_Exercise details_
An exact copy of all records is expected, minus the images.
--- Records for this task ---
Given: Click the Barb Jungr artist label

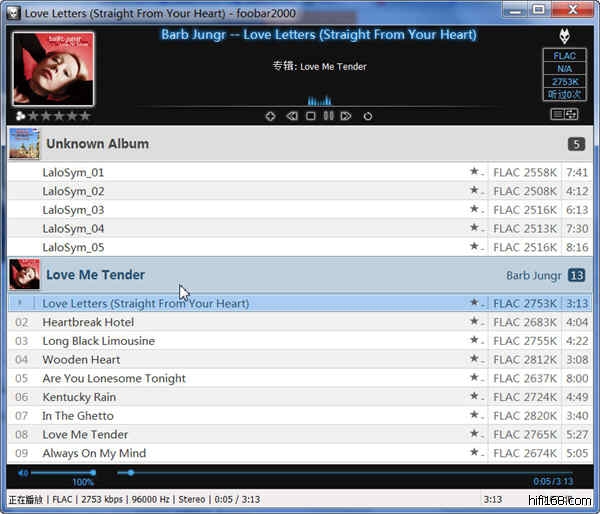Looking at the screenshot, I should 533,275.
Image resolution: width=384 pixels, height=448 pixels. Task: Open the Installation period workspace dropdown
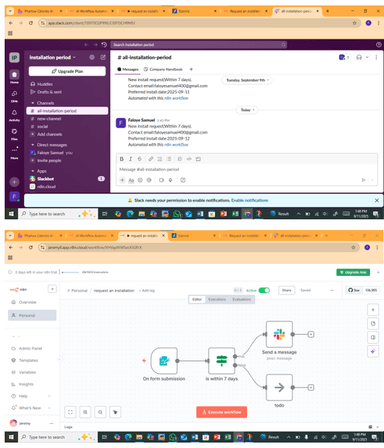click(x=53, y=57)
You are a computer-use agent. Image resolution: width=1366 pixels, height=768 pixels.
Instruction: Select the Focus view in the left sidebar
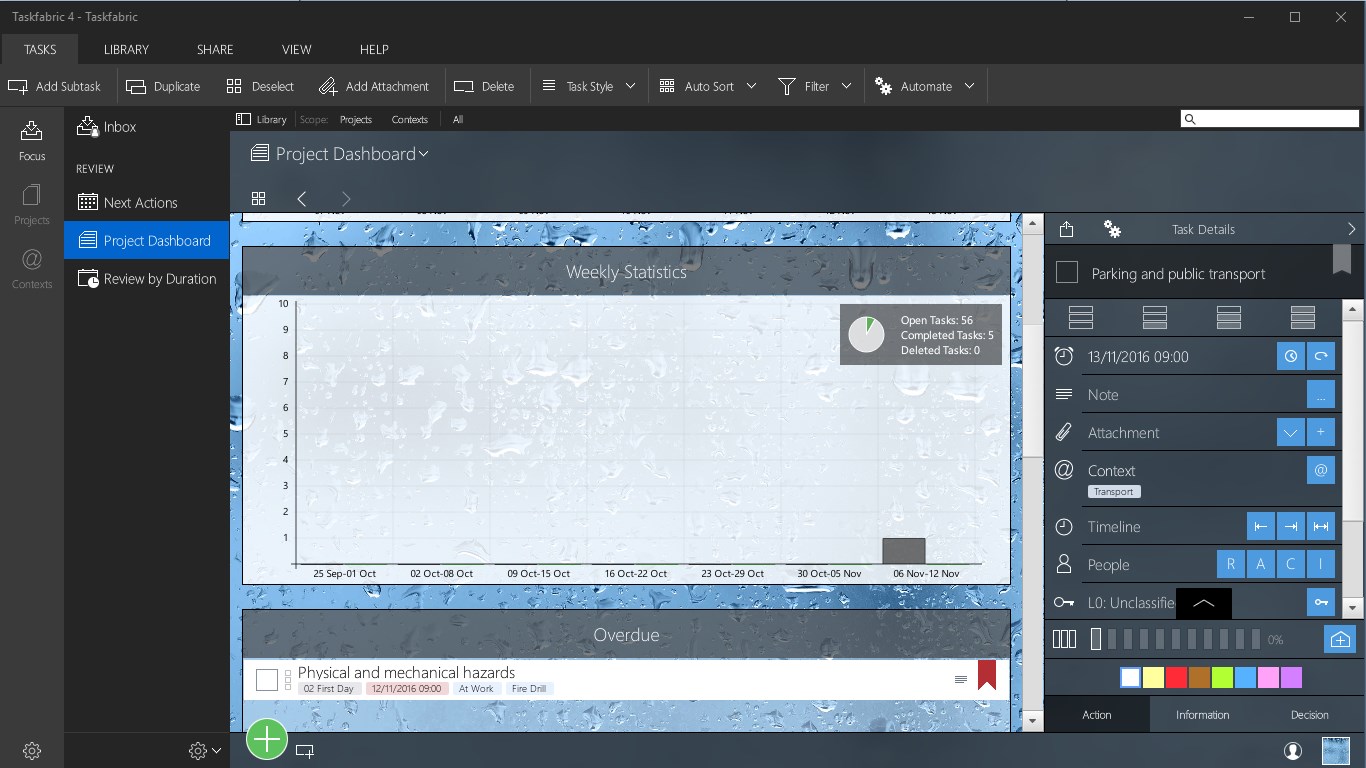click(31, 140)
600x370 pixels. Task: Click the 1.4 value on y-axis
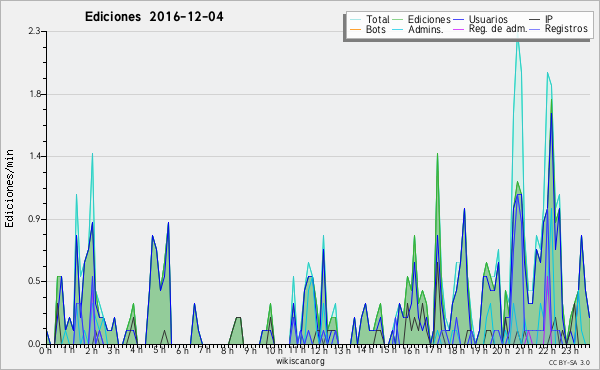[35, 156]
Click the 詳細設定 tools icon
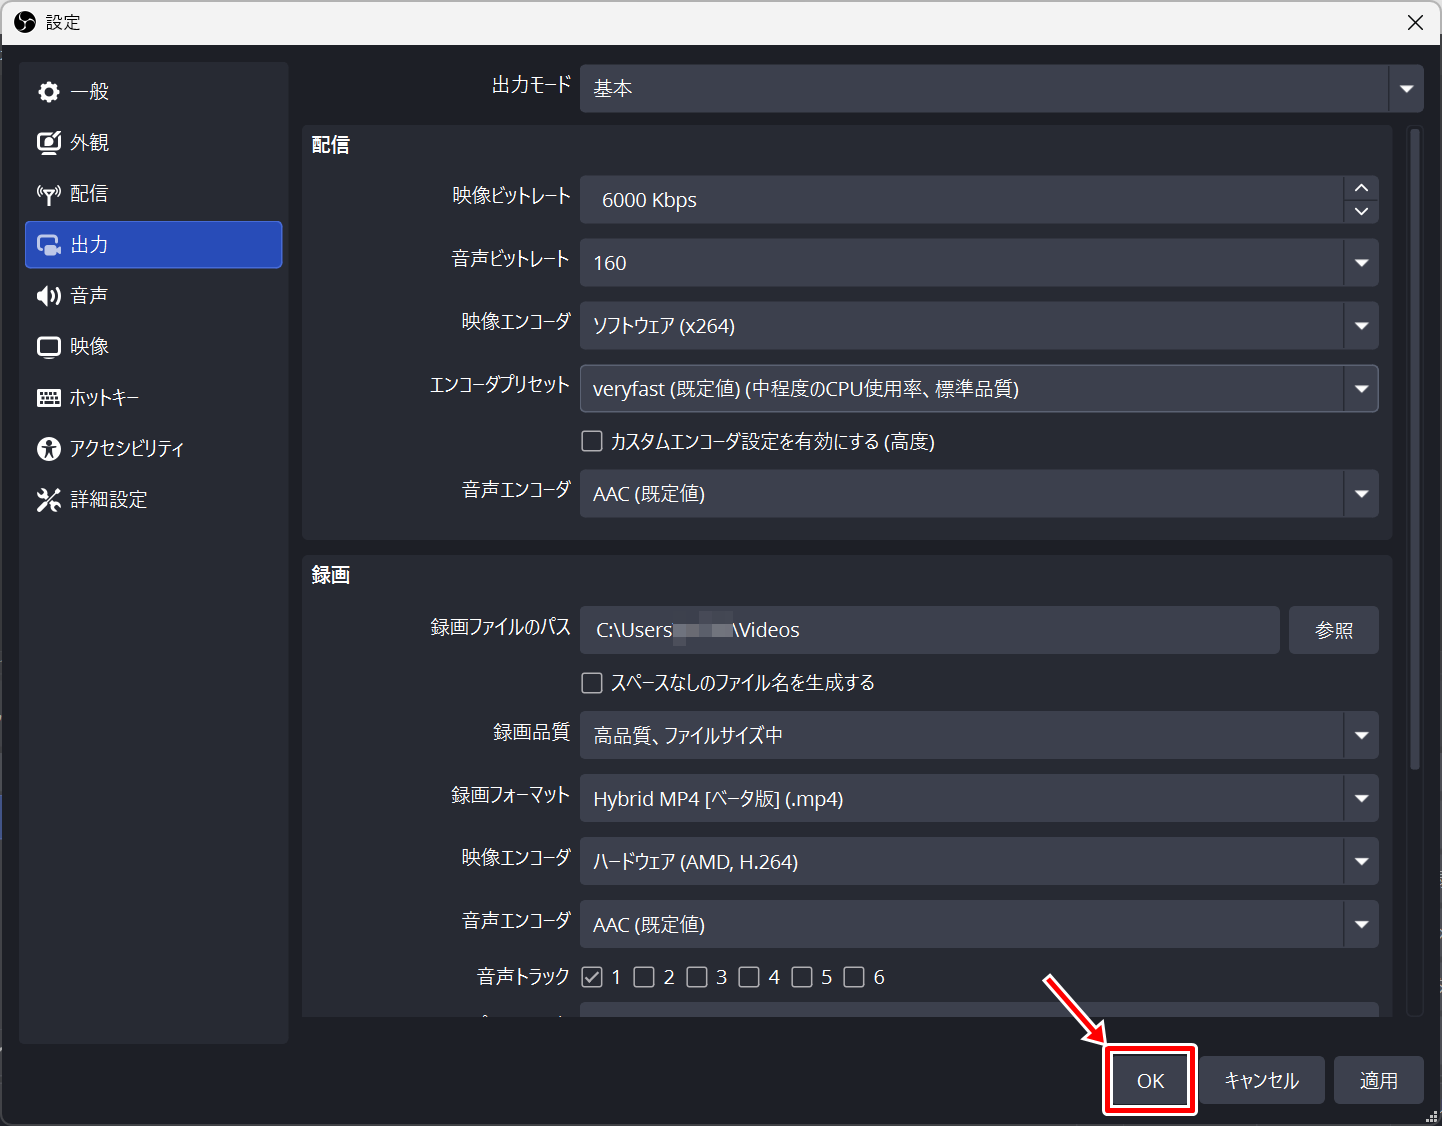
---
_Answer to the problem_
Given: Click the Barb Jungr artist label

Looking at the screenshot, I should 533,275.
Image resolution: width=384 pixels, height=448 pixels. Task: Open the Installation period workspace dropdown
click(x=53, y=57)
You are a computer-use agent. Image resolution: width=1366 pixels, height=768 pixels.
Instruction: Select the Focus view in the left sidebar
click(31, 140)
600x370 pixels. Task: Click the 1.4 value on y-axis
[35, 156]
Click the 詳細設定 tools icon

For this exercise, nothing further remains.